Earlier this month our governor decided to scrap the state writing test to save $2.4 million. This is a very small savings in the overall cost of education and a perfect example of the kind of leadership that has dragged down public schools.

It was a performance based test, meaning students were not asked to answer multiple choice questions, but rather had to show they could do something by performing a task demonstrating skills they had developed. In the case of the writing test, that skill was the ability to write a coherent five-paragraph essay. The test was scored by someone who had never met either the student or the teacher. For this reason, the writing test was more expensive to administer.

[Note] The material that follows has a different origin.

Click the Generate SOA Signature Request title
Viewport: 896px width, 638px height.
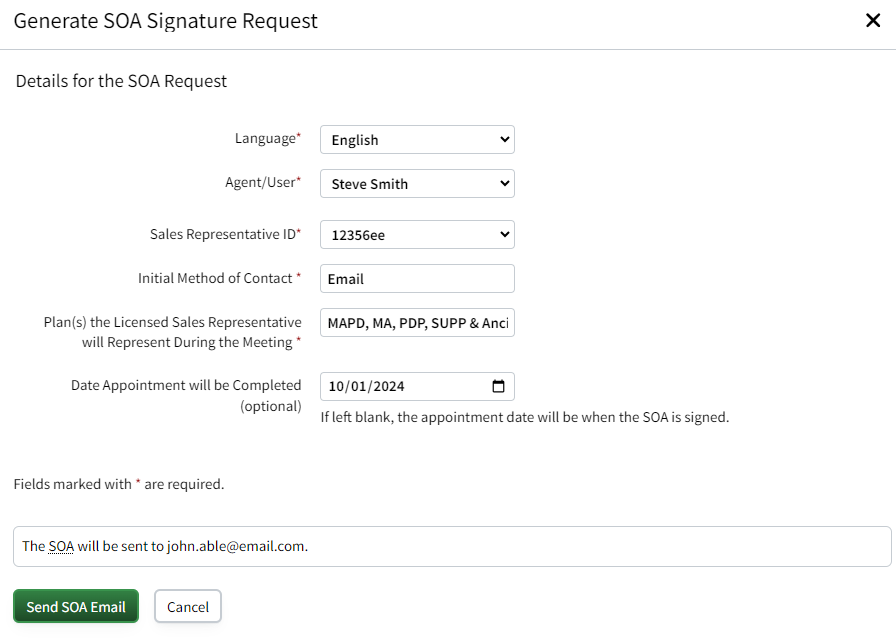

I retired in 2000, but throughout the 1990s I was a third-grade teacher in a suburban district. The state tests were given students in designated benchmark grades. Third-graders were the only students given the writing test in my school. They were also the only ones the state tested in reading and math. Many teachers thanked their lucky stars they were not teaching third grade.

My initial alarm was soon replaced by pleasure at what my students could do. It took hard work on the part of both students and teachers, but 8-year-olds proved indeed capable of learning these skills. They wrote wonderful essays, and not just the superior students. Every year I had two or three learning-disabled students. The structure essay writing provided helped them to organize their thinking and, for the most part, they were also successful.

They say we need charter schools to encourage new innovations. I think it is also important that we protect our past successful innovations from the ignorance of politicians who have never spent so much as a day in the classroom.